# Fluid Geometry LogitsProcessor
Entropy-driven dynamic reasoning control for vLLM hybrid models.
## Overview
FluidGeometry implements an adaptive "thinking budget" that monitors Shannon entropy during token generation. Instead of fixed reasoning (always on or always off), the model dynamically switches between:
- **Flow Mode** (Curved/Mamba): Direct sequential generation for confident predictions
- **Thinking Mode** (Flat/Attention): Deliberative reasoning when uncertainty is detected
## How It Works
```
┌─────────────────┐
│ Token Logits │
└────────┬────────┘
│
┌────────▼────────┐
│ Calculate Entropy│
│ H = -Σ(p·log(p))│
└────────┬────────┘
│
┌──────────────┼──────────────┐
│ │ │
H > HIGH_THRESHOLD │ H < LOW_THRESHOLD
(Confused) │ (Confident)
│ │ │
▼ ▼ ▼
Boost <think> No Change Boost </think>
(Enter Thinking) (Exit Thinking)
```
## Configuration
| Parameter | Default | Description |
|-----------|---------|-------------|
| `HIGH_ENTROPY_THRESHOLD` | 4.5 | Entropy level to trigger thinking |
| `LOW_ENTROPY_THRESHOLD` | 1.5 | Entropy level to collapse thinking |
| `GEOMETRY_BIAS` | 15.0 | Logit boost magnitude (soft nudge) |
| `THINK_START_TOKEN` | `<think>` | Token to enter reasoning mode |
| `THINK_END_TOKEN` | `</think>` | Token to exit reasoning mode |
### Tuning Guidelines
- **More thinking**: Lower `HIGH_ENTROPY_THRESHOLD` (e.g., 3.0)

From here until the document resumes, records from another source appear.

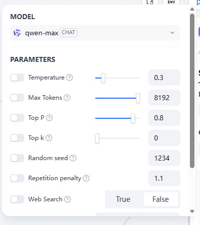Select True for Web Search
Screen dimensions: 200x225
(123, 199)
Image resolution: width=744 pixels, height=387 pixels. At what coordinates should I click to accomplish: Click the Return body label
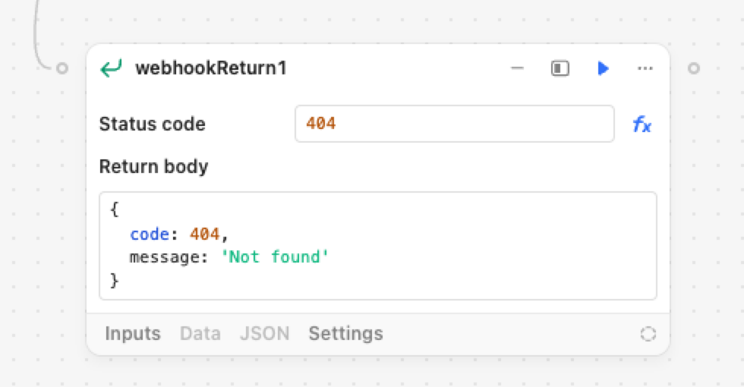pyautogui.click(x=153, y=167)
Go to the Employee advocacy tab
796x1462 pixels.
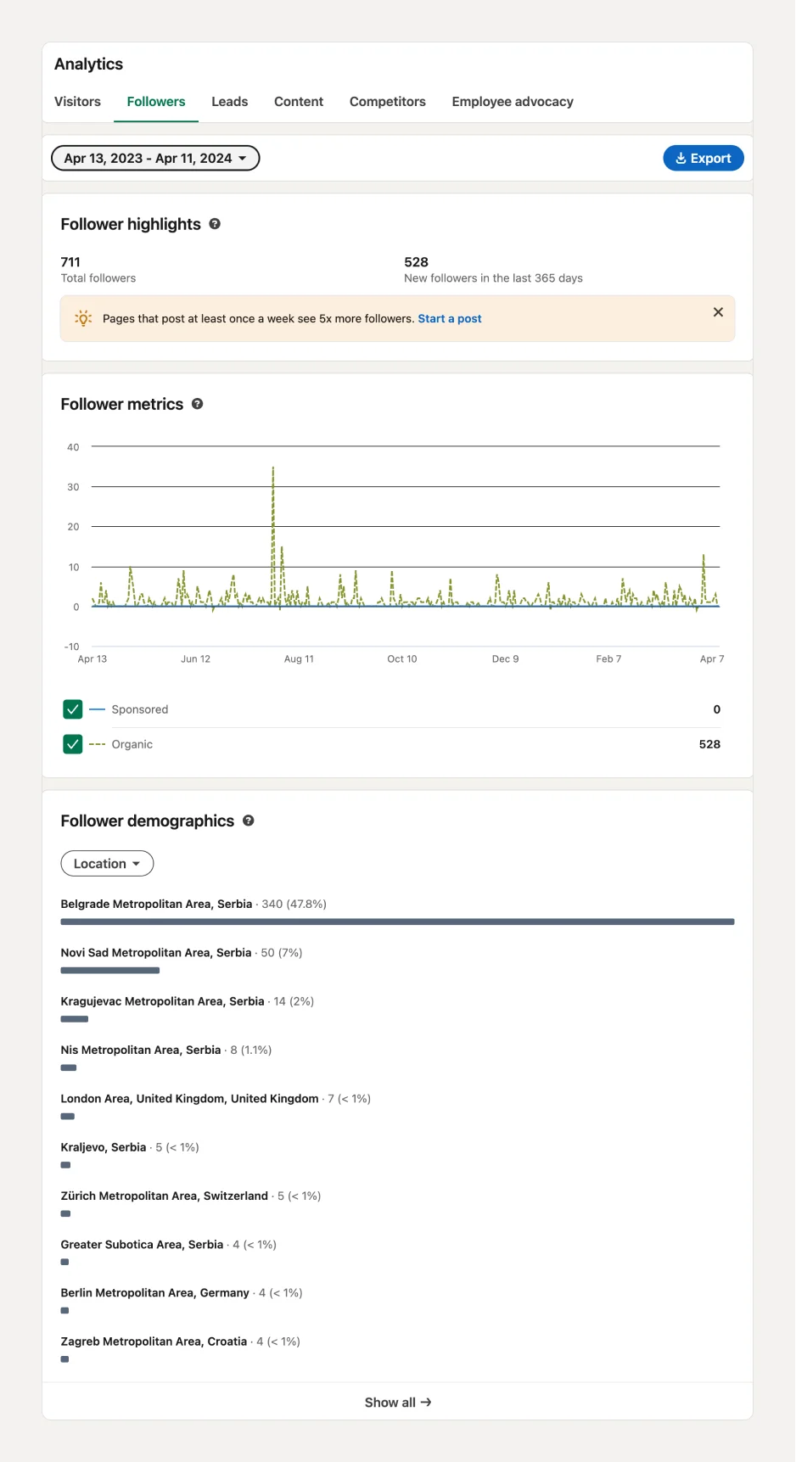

- **Less thinking**: Raise `HIGH_ENTROPY_THRESHOLD` (e.g., 6.0)
- **Longer thinking**: Lower `LOW_ENTROPY_THRESHOLD` (e.g., 0.8)

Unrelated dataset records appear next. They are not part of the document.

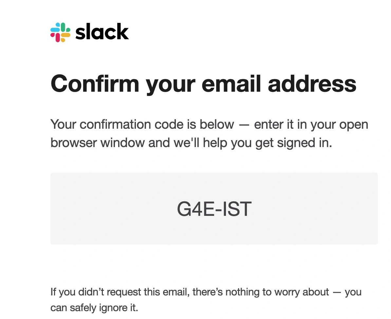Click the Slack multicolor hashtag logo
Viewport: 391px width, 319px height.
tap(60, 32)
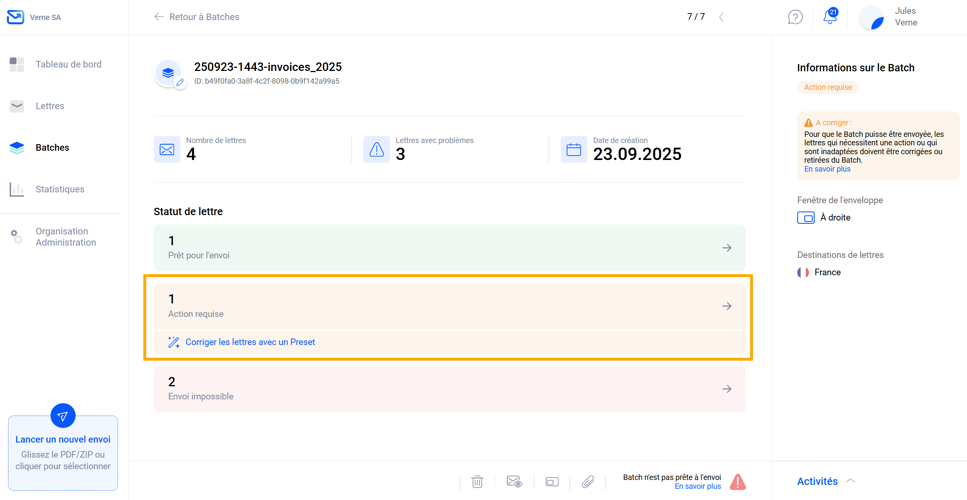
Task: Click the paper plane send button
Action: (x=63, y=416)

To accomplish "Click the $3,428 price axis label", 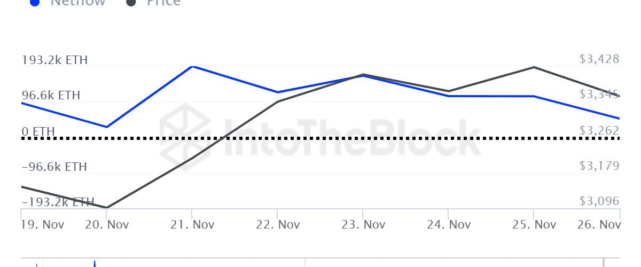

- **Shorter thinking**: Raise `LOW_ENTROPY_THRESHOLD` (e.g., 2.5)
- **Stronger switching**: Increase `GEOMETRY_BIAS` (e.g., 50.0)

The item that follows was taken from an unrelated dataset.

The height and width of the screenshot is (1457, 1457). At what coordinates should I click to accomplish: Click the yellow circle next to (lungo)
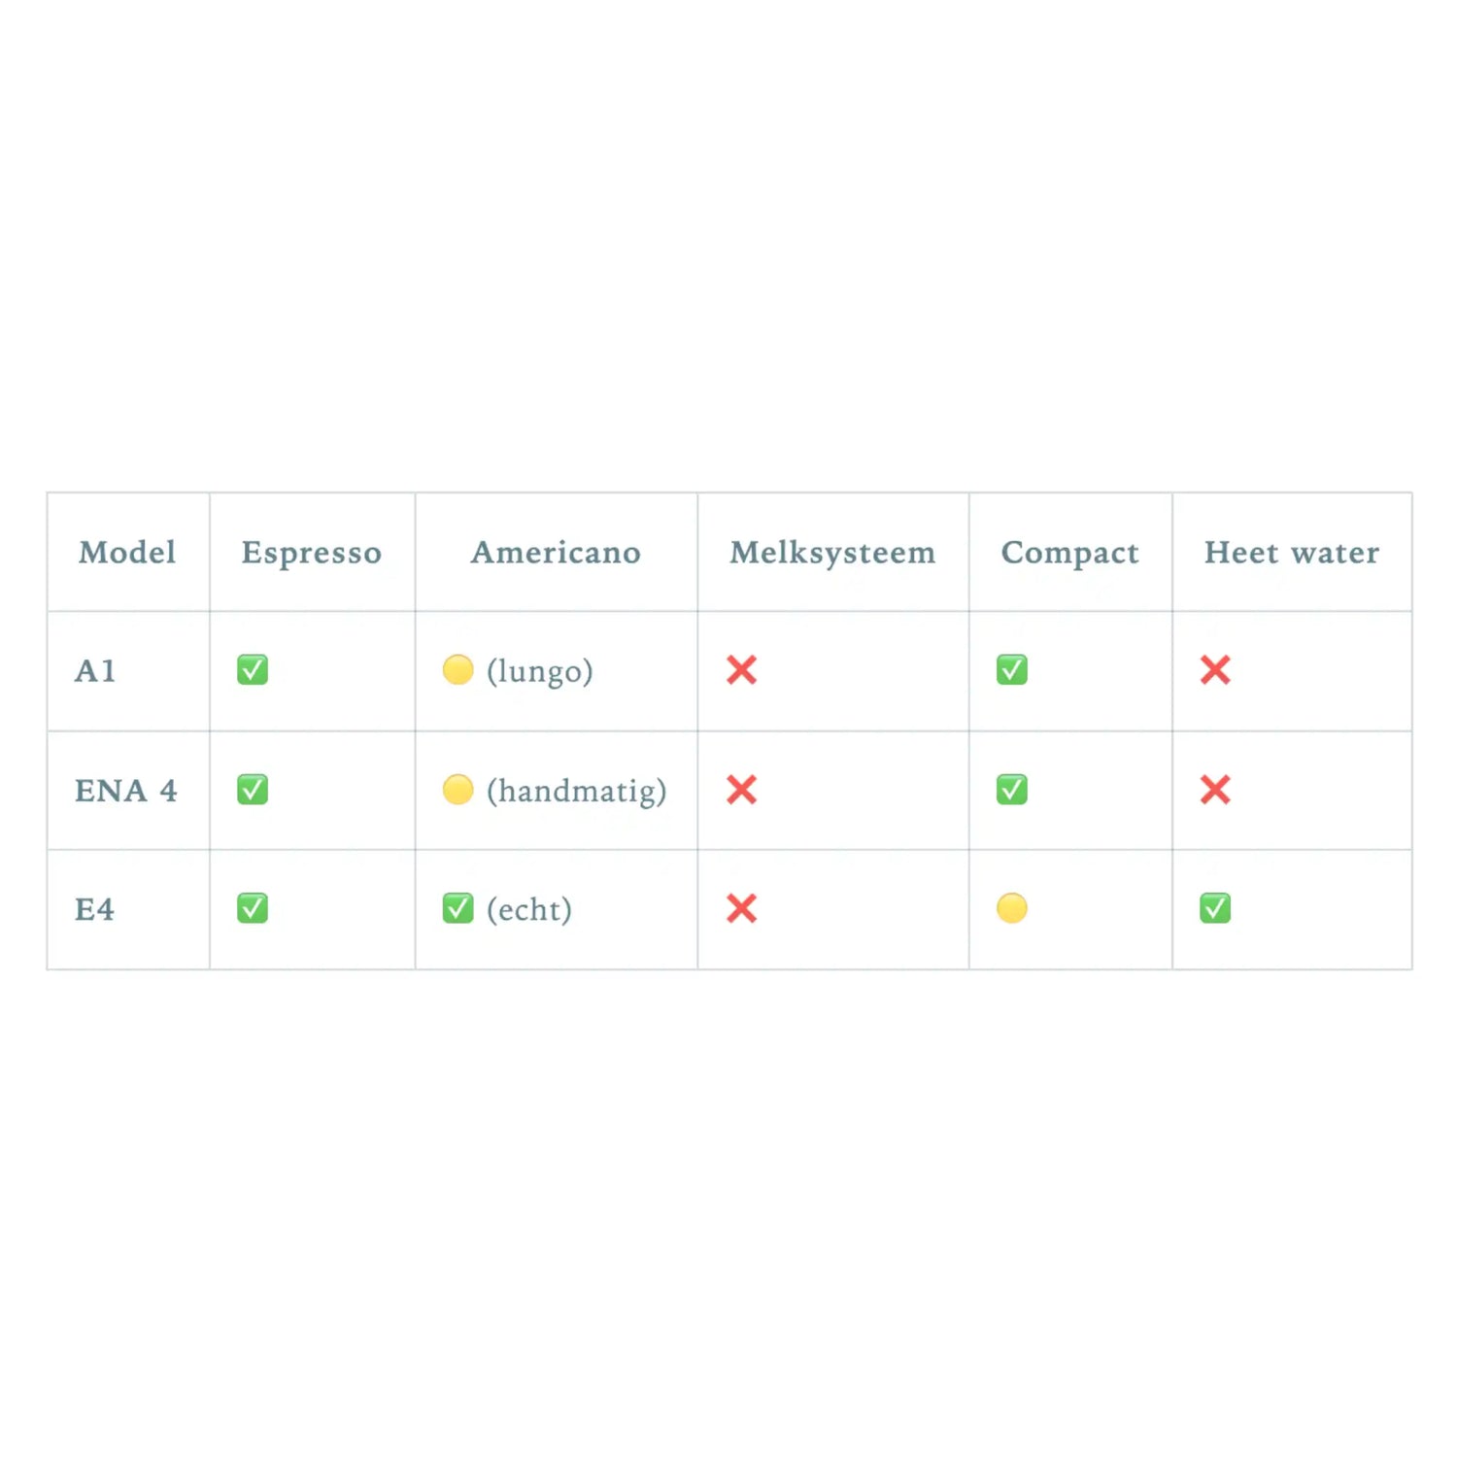457,670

- **Softer nudges**: Decrease `GEOMETRY_BIAS` (e.g., 5.0)
## Installation
### Prerequisites
- vLLM 0.13+ with v1 engine
- Model with `<think>`/`</think>` tokens in vocabulary (e.g., Nemotron, DeepSeek-R1)
### Deployment Steps
1. **Copy processor to server:**
```bash
scp fluid_geometry.py user@server:~/models/
```
2. **Start vLLM with processor:**
```bash
docker run -d \
--name vllm-server \
--gpus all \
-p 30000:30000 \
-v ~/models/your-model:/workspace/model \
-v ~/models/fluid_geometry.py:/workspace/fluid_geometry.py \
nvcr.io/nvidia/vllm:26.01-py3 \
python3 -m vllm.entrypoints.openai.api_server \
--host 0.0.0.0 \
--port 30000 \
--model /workspace/model \
--trust-remote-code \
--logits-processors fluid_geometry:FluidGeometryLogitsProcessor
```
3. **Verify:**
```bash
curl http://localhost:30000/v1/chat/completions \
-H "Content-Type: application/json" \
-d '{"model": "your-model", "messages": [{"role": "user", "content": "Test"}]}'
```
## API Behavior
### Request Format (Standard OpenAI)
```json
{
"model": "NVIDIA-Nemotron-3-Nano-30B-A3B-FP8",
"messages": [{"role": "user", "content": "Your question"}],
"max_tokens": 500,
"temperature": 0.7
}
```
### Response Format
```json
{
"choices": [{
"message": {
"content": "Final answer",
"reasoning": "Thinking process (if triggered)",
"reasoning_content": "Same as reasoning"
}
}]
}
```
## Observed Behavior
| Query Type | Entropy | Behavior |
|------------|---------|----------|
| Simple ("What is 2+2?") | Low | Direct answer, no thinking |
| Ambiguous | High | Triggers thinking, explores options |
| Multi-step reasoning | Variable | May pulse in/out of thinking |
| Novel/unusual | High | Extended deliberation |
## Files
- `fluid_geometry.py` - Main processor implementation
- `README.md` - This specification
- `deploy.sh` - Deployment script for spark-129a
## Architecture
```
FluidGeometryLogitsProcessor (vLLM v1 interface)
└── AdapterLogitsProcessor (base class)
└── FluidGeometryRequestProcessor (per-request logic)
├── _calculate_entropy()
├── _is_thinking()
└── __call__() → modified logits
```
## License
MIT - Part of local-llm-mcp-server project.